Unternehmen überschätzen die Attraktivität ihres Standorts – bleiben aber trotzdem

Neue Studie zeigt: Deutsche Firmen haben verzerrte Wahrnehmung der lokalen Wettbewerbsfähigkeit

Kommunen setzen auf Steuersenkungen und Infrastrukturinvestitionen, um Unternehmen anzulocken. Doch offenbar schätzen Betriebe die Standortqualität ihrer Gemeinde falsch ein – und das beeinflusst ihre Investitionsentscheidungen. Ein IZA-Forschungspapier von Sebastian Blesse, Florian Buhlmann, Philipp Heil und Davud Rostam-Afschar zeigt auf, wie stark die Wahrnehmung der Unternehmen von der Realität abweicht. Die Forscher befragten über 3.000 Führungskräfte in Deutschland und stellten fest: Die meisten Firmen überschätzen systematisch, wie wettbewerbsfähig ihre Gemeinde im Vergleich zu anderen ist.

Realitätscheck verändert die Sichtweise

In einem Experiment erhielten die Unternehmen konkrete Daten über ihre lokalen Steuer- und Infrastrukturbedingungen. Das Ergebnis war eindeutig: Firmen, die negative Rückmeldungen über ihre Standortbedingungen erhielten, reduzierten ihre Zufriedenheit mit dem Standort deutlich.

Überraschend jedoch: Trotz dieser ernüchternden Erkenntnisse bevorzugten die meisten Unternehmen weiterhin Investitionen am heimischen Standort. Dies deutet auf eine starke Standortverbundenheit hin, die Ökonomen als „Home Bias“ bezeichnen.

**GEGEBENE DATEN**.
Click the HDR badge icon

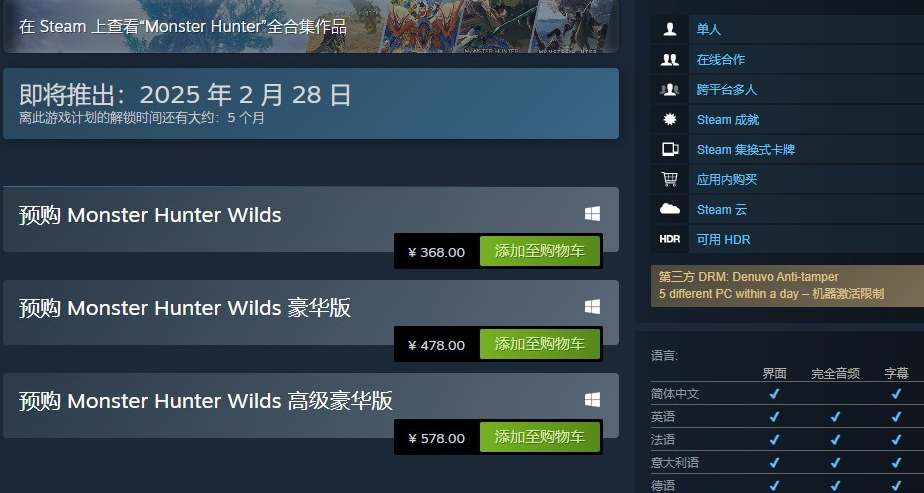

**ZIEL DER ÜBUNG**.
Gib bitte aus dem Text über die Standortwahrnehmung von Unternehmen den Abschnitt von „In einem Experiment“ bis einschließlich „dem Standort deutlich.“ wortgetreu wieder.

**AUSGABE FOLGT**.
In einem Experiment erhielten die Unternehmen konkrete Daten über ihre lokalen Steuer- und Infrastrukturbedingungen. Das Ergebnis war eindeutig: Firmen, die negative Rückmeldungen über ihre Standortbedingungen erhielten, reduzierten ihre Zufriedenheit mit dem Standort deutlich.